| RECORD EXTRACTS |
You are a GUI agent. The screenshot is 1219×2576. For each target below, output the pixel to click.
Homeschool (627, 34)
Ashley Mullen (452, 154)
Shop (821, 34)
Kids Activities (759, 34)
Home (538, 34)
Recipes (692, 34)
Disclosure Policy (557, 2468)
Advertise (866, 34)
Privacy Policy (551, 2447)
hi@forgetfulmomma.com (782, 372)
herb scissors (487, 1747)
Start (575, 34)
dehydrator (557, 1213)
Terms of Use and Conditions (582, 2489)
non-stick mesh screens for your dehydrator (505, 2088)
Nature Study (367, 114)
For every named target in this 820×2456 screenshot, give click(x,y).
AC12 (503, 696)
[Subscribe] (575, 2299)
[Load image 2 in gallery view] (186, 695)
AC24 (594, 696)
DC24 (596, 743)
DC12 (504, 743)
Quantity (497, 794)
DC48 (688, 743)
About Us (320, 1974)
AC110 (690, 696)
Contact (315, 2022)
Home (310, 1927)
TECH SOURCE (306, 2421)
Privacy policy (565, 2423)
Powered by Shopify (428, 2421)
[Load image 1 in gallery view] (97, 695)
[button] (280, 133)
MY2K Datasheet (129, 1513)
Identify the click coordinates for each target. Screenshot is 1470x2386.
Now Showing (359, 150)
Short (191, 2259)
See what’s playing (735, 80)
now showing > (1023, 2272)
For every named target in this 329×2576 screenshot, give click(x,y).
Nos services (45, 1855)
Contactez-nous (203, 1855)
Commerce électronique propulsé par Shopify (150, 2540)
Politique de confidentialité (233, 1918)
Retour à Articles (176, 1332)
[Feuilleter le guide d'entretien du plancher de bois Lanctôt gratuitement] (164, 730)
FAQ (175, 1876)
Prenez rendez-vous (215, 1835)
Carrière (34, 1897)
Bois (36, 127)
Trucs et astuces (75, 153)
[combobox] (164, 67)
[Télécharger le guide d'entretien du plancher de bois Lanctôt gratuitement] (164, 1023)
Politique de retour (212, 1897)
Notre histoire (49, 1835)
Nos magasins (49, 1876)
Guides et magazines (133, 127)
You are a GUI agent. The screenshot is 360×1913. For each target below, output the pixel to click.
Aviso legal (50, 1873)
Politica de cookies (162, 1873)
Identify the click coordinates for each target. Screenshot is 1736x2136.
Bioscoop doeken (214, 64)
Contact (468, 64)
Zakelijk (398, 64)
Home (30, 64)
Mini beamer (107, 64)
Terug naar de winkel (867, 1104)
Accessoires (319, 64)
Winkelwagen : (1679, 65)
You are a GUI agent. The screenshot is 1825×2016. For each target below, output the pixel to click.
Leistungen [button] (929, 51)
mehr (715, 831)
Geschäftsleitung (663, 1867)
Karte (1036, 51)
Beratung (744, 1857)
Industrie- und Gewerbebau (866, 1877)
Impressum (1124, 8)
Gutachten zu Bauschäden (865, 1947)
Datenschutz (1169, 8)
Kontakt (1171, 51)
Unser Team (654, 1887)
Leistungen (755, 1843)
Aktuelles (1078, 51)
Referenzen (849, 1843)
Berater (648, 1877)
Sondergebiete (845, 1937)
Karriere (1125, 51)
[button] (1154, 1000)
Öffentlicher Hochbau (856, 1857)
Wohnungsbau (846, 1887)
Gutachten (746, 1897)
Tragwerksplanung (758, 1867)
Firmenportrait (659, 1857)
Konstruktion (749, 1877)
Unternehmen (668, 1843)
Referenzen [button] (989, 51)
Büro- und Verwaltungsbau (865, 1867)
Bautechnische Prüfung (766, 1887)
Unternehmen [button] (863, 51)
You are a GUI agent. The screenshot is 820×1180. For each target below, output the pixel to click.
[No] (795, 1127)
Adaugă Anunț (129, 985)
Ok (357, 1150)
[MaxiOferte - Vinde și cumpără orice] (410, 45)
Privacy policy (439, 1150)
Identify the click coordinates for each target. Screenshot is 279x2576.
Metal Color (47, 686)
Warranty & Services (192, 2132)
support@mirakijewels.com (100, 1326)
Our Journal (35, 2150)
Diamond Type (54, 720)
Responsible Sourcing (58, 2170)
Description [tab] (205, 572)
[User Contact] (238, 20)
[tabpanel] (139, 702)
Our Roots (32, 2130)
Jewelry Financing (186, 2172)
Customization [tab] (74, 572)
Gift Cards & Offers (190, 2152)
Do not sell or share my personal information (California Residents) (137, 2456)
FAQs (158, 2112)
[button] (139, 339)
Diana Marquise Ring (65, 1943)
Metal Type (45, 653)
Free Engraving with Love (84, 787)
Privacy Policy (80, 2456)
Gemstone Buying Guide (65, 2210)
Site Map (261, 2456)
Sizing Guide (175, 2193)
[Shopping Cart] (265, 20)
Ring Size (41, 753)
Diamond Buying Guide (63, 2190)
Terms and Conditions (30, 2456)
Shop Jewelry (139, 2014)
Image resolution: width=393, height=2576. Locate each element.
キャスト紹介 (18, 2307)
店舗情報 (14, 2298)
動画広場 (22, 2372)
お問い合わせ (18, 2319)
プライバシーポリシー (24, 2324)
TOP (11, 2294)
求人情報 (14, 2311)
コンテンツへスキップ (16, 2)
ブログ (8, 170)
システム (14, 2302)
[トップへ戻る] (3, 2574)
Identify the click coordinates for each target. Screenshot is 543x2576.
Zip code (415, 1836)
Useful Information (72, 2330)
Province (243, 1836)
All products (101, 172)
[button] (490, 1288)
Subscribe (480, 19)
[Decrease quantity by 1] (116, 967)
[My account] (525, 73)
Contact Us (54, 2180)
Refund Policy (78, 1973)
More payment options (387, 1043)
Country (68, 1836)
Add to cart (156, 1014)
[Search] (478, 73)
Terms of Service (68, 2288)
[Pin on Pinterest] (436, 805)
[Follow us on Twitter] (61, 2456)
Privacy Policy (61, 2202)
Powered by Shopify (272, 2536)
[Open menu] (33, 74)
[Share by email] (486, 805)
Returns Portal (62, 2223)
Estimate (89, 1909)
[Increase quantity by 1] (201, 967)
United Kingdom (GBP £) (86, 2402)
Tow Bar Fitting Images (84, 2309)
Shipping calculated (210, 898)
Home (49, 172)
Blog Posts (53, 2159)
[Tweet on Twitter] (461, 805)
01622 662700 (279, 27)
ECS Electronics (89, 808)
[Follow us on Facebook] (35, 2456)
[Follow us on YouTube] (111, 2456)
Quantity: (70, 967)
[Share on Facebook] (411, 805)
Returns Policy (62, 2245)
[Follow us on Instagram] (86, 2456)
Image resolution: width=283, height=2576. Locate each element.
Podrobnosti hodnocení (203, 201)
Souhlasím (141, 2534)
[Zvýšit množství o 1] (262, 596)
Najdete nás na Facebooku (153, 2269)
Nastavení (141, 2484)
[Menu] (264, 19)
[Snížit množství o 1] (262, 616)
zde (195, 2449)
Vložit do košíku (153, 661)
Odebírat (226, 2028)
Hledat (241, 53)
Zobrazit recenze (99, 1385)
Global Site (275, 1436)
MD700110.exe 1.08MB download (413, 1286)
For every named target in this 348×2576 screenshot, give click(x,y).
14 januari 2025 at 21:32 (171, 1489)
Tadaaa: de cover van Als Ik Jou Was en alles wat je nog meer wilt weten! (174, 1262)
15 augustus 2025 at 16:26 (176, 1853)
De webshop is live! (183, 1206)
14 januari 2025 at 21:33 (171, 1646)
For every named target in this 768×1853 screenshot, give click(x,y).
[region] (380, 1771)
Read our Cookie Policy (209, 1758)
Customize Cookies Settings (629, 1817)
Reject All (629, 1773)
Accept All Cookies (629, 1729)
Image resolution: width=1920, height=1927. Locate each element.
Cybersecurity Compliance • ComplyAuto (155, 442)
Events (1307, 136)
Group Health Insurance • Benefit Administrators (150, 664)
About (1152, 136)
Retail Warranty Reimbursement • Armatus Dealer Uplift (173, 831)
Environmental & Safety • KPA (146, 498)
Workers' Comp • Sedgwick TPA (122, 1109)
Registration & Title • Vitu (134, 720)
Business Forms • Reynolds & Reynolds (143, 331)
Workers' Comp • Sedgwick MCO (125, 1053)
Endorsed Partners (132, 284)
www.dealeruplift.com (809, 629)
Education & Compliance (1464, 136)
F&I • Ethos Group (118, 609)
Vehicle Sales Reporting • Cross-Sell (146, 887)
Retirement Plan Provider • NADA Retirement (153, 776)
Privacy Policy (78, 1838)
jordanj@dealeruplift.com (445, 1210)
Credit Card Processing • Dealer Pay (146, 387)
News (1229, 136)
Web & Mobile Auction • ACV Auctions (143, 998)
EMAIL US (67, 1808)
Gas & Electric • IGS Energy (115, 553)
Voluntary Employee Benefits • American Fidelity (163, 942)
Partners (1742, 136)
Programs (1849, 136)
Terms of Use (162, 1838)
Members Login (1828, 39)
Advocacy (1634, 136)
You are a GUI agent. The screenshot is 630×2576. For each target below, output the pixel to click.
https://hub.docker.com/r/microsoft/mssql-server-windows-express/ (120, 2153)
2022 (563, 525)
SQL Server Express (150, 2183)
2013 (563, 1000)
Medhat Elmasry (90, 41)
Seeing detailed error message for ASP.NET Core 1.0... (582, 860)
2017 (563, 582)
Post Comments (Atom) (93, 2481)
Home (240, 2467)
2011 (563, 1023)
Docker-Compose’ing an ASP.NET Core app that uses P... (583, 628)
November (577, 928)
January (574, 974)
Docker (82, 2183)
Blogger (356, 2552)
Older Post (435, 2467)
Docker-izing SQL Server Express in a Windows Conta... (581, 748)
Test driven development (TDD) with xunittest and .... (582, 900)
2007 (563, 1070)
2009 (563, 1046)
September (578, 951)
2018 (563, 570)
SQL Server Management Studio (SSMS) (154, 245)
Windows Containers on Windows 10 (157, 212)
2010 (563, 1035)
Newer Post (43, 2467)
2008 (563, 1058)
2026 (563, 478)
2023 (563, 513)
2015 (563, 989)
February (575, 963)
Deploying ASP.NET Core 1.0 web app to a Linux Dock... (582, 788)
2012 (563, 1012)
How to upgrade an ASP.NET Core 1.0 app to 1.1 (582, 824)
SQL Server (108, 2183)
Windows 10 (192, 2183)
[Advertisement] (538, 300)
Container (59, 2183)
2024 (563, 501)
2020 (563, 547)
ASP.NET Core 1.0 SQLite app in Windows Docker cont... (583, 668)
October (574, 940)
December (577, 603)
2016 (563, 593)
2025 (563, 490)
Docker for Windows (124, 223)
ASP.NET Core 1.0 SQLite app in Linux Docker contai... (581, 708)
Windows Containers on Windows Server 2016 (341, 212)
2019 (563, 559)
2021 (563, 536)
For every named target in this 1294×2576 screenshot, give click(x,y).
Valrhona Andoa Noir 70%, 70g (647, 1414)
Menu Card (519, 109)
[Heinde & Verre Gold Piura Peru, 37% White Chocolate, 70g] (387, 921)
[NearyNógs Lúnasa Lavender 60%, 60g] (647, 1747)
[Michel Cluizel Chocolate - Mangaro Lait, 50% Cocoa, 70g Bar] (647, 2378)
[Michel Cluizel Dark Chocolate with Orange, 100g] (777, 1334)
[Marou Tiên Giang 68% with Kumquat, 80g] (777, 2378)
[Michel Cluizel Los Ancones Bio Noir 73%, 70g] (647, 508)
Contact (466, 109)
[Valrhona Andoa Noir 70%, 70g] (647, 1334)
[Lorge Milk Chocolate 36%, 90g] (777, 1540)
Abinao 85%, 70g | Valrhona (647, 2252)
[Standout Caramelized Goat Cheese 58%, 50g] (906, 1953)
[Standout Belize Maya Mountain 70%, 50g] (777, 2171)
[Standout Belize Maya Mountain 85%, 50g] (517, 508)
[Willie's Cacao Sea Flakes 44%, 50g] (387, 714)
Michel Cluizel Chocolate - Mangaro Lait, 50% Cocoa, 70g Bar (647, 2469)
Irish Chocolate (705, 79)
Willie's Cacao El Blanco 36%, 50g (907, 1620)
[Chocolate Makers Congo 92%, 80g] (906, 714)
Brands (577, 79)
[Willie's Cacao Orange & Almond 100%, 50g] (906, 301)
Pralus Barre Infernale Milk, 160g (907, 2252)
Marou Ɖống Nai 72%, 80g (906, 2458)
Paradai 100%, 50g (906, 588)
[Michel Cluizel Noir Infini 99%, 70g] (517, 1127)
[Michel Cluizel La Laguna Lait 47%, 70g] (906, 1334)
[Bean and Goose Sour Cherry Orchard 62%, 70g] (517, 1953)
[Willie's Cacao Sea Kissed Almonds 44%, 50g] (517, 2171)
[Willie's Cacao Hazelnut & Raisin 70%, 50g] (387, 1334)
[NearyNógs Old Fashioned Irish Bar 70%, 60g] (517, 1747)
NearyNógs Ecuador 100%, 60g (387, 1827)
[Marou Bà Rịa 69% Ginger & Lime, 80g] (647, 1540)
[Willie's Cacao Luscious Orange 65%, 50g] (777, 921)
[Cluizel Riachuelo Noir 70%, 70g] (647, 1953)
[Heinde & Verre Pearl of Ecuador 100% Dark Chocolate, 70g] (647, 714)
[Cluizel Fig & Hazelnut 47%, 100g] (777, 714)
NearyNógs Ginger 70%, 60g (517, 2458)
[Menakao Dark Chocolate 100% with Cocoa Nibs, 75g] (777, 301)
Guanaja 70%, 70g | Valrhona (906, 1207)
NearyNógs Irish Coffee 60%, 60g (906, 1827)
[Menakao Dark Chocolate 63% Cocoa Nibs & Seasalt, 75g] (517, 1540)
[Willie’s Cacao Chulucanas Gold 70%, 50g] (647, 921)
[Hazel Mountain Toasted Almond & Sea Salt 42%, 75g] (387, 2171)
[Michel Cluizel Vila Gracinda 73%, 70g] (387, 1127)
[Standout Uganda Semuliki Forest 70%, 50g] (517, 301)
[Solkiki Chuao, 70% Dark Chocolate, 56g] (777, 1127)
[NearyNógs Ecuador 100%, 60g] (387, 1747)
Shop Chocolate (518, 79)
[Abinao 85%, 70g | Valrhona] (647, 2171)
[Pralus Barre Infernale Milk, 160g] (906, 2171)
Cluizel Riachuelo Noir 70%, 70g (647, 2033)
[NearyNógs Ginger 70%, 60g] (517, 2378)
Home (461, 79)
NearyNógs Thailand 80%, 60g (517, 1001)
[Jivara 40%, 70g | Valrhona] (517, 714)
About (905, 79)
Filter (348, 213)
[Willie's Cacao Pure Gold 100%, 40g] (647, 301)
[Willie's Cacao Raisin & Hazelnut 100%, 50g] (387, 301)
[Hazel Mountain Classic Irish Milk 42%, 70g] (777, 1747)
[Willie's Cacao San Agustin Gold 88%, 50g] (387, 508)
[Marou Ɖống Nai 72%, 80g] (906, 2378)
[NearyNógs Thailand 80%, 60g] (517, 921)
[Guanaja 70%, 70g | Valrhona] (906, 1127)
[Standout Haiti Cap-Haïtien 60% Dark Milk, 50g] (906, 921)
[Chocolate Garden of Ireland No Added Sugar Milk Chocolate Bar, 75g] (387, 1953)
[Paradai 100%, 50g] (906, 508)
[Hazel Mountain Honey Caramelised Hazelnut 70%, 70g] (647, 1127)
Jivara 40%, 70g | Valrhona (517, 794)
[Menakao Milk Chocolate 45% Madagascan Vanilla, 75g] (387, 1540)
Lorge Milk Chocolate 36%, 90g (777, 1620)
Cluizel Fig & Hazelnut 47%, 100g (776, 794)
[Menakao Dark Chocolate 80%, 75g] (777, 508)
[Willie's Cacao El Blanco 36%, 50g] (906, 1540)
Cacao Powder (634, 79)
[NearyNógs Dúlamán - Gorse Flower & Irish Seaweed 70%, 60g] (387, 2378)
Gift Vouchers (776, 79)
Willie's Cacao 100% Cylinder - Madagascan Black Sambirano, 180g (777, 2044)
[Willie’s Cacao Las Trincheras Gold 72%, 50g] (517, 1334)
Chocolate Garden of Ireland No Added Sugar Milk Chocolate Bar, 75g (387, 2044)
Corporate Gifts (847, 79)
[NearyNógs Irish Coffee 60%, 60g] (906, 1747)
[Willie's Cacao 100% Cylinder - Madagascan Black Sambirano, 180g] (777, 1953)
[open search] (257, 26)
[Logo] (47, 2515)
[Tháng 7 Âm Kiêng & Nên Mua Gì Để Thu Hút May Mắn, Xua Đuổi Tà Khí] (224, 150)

| WORK REQUEST |
Please tally the lines above that include the word "Compliance" and answer with the number by itself.

| EXPECTED OUTPUT |
2